Wissing und Luksic traten laut ZDF bei Terminen auf, unterstützten Werbemaßnahmen für HVO100 und trafen sich mit Geldgebern. Luksic übernahm die Schirmherrschaft der Kampagne, zog sich davon am Montag jedoch zurück. Zudem soll der Lobby-Verein mit der "Möglichkeit, sich bei einem exklusiven VIP-Meeting mit Minister oder Staatssekretär vorzustellen und auszutauschen" geworben haben. Kosten für diese und weitere Leistungen: Eine "Premium-Kooperation" für 9900 Euro.

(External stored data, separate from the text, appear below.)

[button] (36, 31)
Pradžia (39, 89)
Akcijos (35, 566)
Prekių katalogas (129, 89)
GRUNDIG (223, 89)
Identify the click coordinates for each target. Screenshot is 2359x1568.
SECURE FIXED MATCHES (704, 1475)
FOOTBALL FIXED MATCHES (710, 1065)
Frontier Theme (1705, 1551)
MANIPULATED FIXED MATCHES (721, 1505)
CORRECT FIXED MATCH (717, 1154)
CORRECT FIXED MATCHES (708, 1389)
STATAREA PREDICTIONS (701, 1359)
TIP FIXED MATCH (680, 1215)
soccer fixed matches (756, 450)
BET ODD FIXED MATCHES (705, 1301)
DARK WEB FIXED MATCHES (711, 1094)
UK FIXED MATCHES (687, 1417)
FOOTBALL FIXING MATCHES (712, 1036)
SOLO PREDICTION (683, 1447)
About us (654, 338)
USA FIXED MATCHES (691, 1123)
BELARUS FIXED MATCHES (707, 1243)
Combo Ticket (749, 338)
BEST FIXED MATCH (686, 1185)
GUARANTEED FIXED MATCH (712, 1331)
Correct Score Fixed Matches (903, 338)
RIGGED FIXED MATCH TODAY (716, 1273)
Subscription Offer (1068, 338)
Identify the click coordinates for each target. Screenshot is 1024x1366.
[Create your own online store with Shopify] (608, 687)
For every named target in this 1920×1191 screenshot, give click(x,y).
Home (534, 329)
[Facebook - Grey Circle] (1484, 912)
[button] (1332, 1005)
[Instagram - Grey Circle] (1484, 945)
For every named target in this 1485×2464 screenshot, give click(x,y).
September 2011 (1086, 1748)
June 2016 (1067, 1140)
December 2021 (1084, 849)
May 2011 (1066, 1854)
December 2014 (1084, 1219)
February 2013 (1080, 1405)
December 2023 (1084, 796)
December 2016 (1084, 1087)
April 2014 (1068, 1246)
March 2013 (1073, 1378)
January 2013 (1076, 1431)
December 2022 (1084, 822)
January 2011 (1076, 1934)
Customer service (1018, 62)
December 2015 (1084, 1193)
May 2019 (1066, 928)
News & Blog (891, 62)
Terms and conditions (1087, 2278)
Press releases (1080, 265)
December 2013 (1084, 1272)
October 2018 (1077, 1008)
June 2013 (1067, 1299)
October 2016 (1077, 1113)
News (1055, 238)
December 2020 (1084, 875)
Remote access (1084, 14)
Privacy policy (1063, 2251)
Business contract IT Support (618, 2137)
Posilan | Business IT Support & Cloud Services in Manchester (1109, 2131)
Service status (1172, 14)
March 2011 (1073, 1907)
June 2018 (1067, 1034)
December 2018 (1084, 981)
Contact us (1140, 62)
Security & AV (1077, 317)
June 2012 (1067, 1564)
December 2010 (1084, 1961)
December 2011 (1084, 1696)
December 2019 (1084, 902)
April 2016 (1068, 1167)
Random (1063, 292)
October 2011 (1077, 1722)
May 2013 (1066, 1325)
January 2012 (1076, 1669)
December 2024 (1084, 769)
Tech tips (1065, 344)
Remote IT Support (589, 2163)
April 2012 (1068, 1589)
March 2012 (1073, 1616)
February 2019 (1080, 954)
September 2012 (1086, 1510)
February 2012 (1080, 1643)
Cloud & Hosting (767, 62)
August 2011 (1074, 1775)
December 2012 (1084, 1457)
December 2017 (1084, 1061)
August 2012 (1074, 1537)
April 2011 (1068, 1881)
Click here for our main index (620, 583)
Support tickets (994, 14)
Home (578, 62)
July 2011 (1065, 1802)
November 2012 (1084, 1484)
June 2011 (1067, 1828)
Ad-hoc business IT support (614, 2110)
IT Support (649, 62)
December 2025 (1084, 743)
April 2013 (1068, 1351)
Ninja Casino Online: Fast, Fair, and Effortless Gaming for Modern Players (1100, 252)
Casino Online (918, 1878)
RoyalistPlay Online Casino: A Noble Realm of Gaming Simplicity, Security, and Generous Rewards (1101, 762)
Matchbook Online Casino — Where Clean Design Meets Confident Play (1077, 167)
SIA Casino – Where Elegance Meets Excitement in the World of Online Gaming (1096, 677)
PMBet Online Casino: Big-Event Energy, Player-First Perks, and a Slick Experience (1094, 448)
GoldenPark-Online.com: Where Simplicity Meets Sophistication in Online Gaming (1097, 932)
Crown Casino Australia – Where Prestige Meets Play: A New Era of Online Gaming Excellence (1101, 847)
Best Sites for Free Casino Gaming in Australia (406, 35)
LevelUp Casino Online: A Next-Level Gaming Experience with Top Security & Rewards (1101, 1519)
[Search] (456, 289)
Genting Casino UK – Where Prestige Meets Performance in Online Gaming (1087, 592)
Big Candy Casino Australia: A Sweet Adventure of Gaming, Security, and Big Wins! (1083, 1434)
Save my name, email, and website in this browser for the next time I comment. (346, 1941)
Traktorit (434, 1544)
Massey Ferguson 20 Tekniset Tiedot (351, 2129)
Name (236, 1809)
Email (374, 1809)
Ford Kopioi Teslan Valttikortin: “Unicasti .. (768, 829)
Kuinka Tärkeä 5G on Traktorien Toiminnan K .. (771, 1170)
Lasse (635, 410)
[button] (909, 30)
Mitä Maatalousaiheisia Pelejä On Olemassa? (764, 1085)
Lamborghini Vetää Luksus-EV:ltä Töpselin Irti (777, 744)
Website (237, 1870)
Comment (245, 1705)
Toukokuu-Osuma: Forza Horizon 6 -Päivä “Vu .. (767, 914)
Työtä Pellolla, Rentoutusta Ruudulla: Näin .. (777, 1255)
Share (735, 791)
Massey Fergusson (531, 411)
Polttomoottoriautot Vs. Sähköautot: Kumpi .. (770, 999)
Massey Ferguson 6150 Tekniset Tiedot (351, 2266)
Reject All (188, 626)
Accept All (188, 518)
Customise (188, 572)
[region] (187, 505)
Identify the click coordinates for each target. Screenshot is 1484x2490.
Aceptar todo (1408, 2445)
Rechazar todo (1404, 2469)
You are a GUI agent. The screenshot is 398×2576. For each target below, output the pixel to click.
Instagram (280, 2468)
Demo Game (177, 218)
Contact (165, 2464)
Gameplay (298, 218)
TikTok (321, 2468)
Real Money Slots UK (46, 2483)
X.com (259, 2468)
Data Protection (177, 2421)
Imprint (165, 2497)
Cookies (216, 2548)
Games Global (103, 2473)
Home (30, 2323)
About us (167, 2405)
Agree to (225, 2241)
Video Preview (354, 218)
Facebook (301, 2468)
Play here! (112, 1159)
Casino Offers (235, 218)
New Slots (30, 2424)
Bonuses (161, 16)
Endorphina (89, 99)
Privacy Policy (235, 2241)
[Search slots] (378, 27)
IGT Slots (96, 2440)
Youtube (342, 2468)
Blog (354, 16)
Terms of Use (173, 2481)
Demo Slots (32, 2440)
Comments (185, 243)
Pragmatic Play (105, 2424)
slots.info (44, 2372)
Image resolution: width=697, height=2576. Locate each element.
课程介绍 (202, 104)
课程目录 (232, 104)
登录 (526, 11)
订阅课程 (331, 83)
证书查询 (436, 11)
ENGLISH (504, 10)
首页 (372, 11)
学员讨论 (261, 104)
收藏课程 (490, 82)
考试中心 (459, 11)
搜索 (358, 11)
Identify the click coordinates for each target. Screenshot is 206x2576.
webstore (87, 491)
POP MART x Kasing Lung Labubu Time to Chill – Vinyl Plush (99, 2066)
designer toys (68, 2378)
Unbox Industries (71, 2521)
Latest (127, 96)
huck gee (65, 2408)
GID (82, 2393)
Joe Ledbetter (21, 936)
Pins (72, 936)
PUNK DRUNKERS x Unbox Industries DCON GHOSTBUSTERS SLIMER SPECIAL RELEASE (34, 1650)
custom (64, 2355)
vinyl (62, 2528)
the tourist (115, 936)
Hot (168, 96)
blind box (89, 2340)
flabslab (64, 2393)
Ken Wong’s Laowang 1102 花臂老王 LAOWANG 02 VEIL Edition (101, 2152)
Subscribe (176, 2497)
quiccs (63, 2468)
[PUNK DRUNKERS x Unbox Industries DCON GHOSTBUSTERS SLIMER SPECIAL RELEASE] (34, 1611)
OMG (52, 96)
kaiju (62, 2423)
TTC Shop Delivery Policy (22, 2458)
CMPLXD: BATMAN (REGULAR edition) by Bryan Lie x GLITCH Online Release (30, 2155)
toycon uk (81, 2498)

Das Bundesverkehrsministerium wehrte sich gegen Vorwürfe einer "unrechtmäßigen Einflussnahme von Interessengruppen und einer Vermittlung von Terminen mit der Hausleitung gegen Bezahlung". Die Vorwürfe richteten sich gegen den Verein und nicht das Ministerium. Nach Bekanntwerden der Recherchen von ZDF "frontal" habe Luksic in einem Brief an "Mobil in Deutschland" um "umfassende Aufklärung" gebeten, sagte ein Sprecher des Verkehrsministeriums. Bis die Vorwürfe rückstandslos ausgeräumt sind, ruhe die Schirmherrschaft.